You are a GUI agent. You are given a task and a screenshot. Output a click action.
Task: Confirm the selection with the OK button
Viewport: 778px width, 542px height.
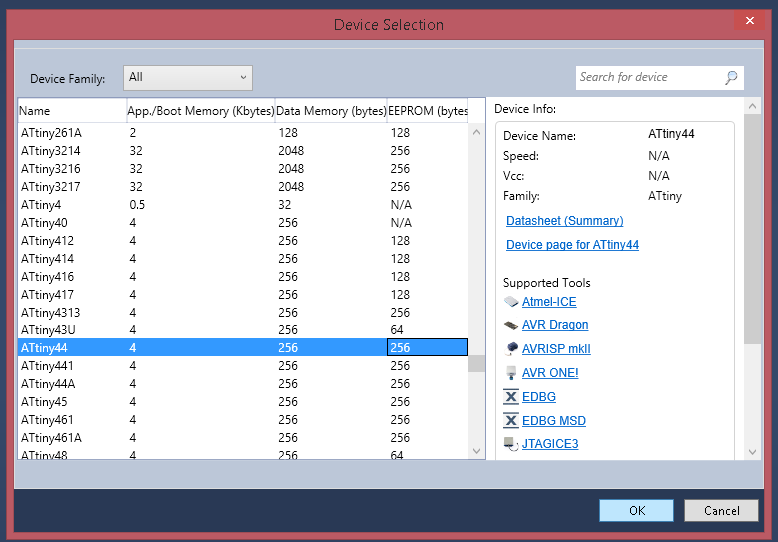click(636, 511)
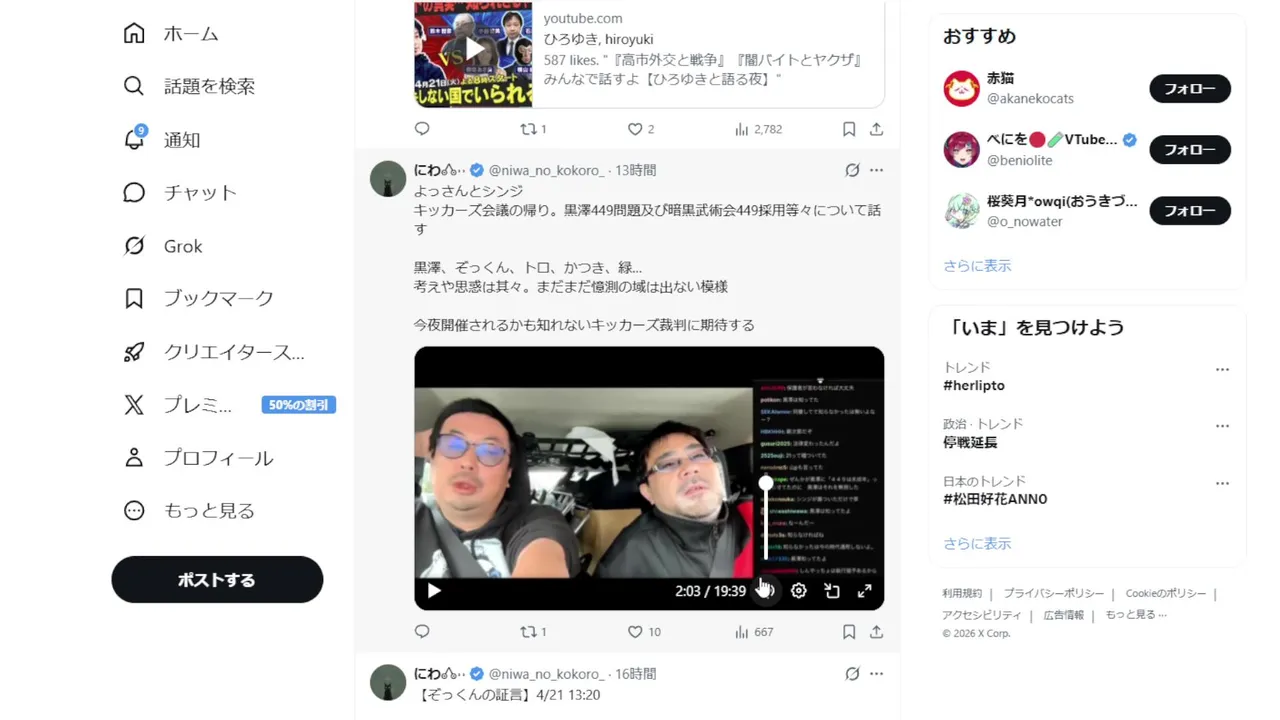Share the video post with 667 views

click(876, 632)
********************
*TASK DESCRIPTION:*
Set the lines down exactly as they stand, from the one containing "Task: Confirm the" through the end of the listing, omitting every picture.

*EXERCISE RESPONSE:*
Task: Confirm the selection with the OK button
Viewport: 778px width, 542px height.
click(636, 511)
Share the video post with 667 views

click(876, 632)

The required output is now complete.